HIV was first discovered 30 years ago, and since then, there have been more than 30 million fatalities. According to the UN, HIV infects 7,000 people a day.
Before medication was made available, HIV/AIDS took lives rapidly. By the ‘90s, antiretrovirals helped make HIV a more manageable illness that could be lived with for decades. But the drugs are expensive, costing $13 billion dollars in developing countries alone.
Scientists are amazed by the man they’re calling the “Berlin patient.” Timothy Ray Brown suffered from leukemia and HIV in 2007, before undergoing a bone marrow transplant. When he recovered, his HIV had disappeared. The bone marrow came from a man who was immune to HIV, which one percent of Caucasians are.
“He has no replicating virus and he isn’t taking any medication.
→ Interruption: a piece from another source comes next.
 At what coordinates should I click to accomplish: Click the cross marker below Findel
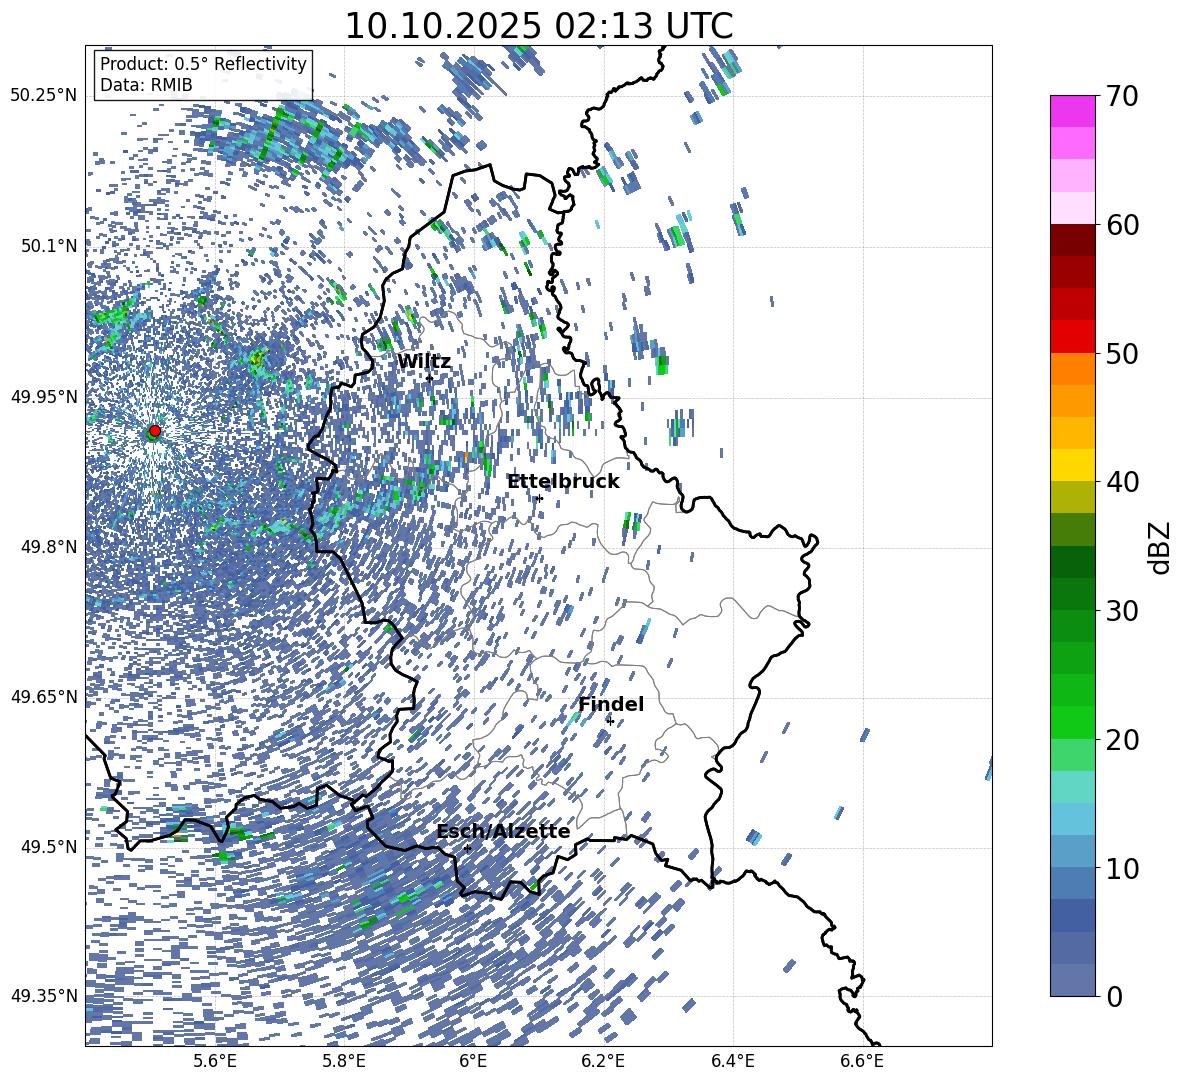pos(610,722)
And he will now probably have no problems with HIV,” said Brown’s doctor, Gero Huetter.
Brown, who is alive and well after the transplant, has simply said, “It makes me very happy.”
Although the Berlin patient has been functionally cured of HIV, doctors are quick to point out that bone marrow transplants can be fatal, and there’s no way that Brown’s treatment could be applied to the 33.3 million people living with HIV around the world.
Still, the discovery and Brown’s miraculous recovery have encouraged researchers and have brought us one step closer to finding a cure.